**Your goal**.
All lines up to and including the one that contains "[Share on Facebook] (426, 810)" are to be transcribed exactly, starting from the first line of the records.

**Records from a data source**.
━━━━━━━━━━
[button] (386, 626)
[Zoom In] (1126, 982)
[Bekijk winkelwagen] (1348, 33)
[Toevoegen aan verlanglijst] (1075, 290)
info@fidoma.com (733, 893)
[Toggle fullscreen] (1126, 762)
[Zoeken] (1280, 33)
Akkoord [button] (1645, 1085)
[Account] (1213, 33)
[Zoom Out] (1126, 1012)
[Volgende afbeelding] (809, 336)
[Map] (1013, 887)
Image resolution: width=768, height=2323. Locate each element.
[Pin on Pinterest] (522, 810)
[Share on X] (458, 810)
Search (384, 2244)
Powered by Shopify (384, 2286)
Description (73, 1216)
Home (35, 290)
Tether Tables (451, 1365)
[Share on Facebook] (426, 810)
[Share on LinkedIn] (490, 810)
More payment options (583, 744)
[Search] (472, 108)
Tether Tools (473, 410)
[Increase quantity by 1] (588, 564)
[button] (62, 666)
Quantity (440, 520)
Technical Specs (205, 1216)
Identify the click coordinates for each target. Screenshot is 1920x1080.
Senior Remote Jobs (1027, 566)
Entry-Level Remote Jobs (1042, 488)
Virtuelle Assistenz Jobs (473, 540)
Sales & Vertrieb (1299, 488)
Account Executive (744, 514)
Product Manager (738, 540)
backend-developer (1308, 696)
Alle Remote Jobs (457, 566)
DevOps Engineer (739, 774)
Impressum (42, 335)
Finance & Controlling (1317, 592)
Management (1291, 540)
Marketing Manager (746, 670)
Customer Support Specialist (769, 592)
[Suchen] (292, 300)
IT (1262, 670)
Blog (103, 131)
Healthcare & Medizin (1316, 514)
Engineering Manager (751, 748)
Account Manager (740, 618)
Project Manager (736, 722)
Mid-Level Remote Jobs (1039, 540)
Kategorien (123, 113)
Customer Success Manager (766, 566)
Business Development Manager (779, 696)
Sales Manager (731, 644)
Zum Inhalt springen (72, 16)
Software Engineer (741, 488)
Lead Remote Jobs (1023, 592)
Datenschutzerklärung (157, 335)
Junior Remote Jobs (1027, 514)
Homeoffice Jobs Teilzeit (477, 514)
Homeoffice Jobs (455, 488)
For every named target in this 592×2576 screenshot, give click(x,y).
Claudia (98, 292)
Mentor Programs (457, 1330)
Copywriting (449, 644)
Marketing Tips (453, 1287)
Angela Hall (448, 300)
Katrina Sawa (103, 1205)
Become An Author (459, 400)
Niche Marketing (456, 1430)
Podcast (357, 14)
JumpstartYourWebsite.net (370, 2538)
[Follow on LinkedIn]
━━━━━━━━━━
**Response area**.
[button] (386, 626)
[Zoom In] (1126, 982)
[Bekijk winkelwagen] (1348, 33)
[Toevoegen aan verlanglijst] (1075, 290)
info@fidoma.com (733, 893)
[Toggle fullscreen] (1126, 762)
[Zoeken] (1280, 33)
Akkoord [button] (1645, 1085)
[Account] (1213, 33)
[Zoom Out] (1126, 1012)
[Volgende afbeelding] (809, 336)
[Map] (1013, 887)
Image resolution: width=768, height=2323. Locate each element.
[Pin on Pinterest] (522, 810)
[Share on X] (458, 810)
Search (384, 2244)
Powered by Shopify (384, 2286)
Description (73, 1216)
Home (35, 290)
Tether Tables (451, 1365)
[Share on Facebook] (426, 810)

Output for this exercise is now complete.